I am making all my eating choices to be more colorful and fresh.  My boys love them too.  We mix it up but basically lunch meat and all the vegetables from the fridge.  I've also tried something new the past couple weeks.  I've taken my kids grocery shopping with me and they each get to choose a couple fresh fruits and vegetables.  It's been fun trying new things and they feel more part of food choices and eat better :)  I also gag down the greens from it-works early afternoon.  Its disgusting to me and I have tried it an all types of juice and smoothies but it gets me hating it every time I take it BUT it makes me feel good!  Love/hate for sure.
*ESSENTIAL OILS...I am a distributor for young living and love it!  I have for over a year and always look forward to getting my monthly oils.  I also use do Terra and get them through my mom.  I could not live without deep blue (topical cream) for pain.  I have oils constantly diffusing in my kitchen/living area.  I use them on my kids daily.  I have too many favorites but purification, lavender, stress relief, and peace and calming are a few of my top picks.  I use frankincense daily which is one that can cross the blood brain barrier and detoxify.
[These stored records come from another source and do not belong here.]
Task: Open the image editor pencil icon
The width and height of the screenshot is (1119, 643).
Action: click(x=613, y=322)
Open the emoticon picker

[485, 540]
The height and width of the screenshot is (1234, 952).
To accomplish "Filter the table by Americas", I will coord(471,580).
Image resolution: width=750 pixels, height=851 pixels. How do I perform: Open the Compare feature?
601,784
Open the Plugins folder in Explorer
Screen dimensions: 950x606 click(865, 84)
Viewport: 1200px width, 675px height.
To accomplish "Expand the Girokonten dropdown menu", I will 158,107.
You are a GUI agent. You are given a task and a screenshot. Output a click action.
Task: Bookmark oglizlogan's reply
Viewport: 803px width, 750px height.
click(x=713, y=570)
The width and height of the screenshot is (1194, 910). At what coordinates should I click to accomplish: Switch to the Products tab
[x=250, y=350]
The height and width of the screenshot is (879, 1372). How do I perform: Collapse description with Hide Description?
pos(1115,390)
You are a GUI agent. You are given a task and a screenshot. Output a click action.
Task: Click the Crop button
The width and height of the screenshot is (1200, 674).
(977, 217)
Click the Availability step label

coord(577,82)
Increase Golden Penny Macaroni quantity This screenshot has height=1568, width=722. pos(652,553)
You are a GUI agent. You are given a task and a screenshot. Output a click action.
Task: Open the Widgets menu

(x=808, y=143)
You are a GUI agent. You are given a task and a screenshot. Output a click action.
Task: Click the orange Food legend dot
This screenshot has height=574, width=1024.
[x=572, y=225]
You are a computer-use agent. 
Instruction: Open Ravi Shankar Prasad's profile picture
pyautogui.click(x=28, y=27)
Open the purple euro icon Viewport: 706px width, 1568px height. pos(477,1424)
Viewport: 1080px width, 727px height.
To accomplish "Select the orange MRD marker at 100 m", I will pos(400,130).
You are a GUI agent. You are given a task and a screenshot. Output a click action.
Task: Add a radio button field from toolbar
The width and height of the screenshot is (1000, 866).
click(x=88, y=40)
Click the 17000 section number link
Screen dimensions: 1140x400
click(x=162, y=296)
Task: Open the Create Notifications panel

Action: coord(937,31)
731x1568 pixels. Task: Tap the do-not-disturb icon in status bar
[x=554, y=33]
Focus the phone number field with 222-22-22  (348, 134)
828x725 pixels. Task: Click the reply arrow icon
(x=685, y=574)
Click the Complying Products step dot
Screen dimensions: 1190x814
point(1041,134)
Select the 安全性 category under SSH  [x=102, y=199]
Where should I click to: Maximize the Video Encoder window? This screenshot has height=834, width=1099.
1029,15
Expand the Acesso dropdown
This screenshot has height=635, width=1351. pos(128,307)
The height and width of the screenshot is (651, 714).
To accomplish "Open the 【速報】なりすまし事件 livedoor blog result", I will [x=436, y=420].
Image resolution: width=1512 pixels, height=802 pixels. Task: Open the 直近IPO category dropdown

*READING...Never in my life have I loved reading books (other than textbooks for school--I LOVE learning about science).  But novels have just not been my thing.  I always have made an excuse not to read and always saying I am too busy.  My mom though got me hooked to audiobooks on audible :)  I have read (listened) to several books this summer including:  The Birth Order, The Fault in Our Stars, Stopping Stress Before It Stops You, The Bridge to Heaven, The Hiding Place, and The Best of Me.  I just started Blackmoore by Julianne Donaldson.  I have really enjoyed these books and it's been a blessing in my life to maybe escape the tiredness, stress, or headaches for little bit each day.

So overall I feel like the past 3-4 week have been a little better and I feel a little more encouraged.  I still pray for strength and peace.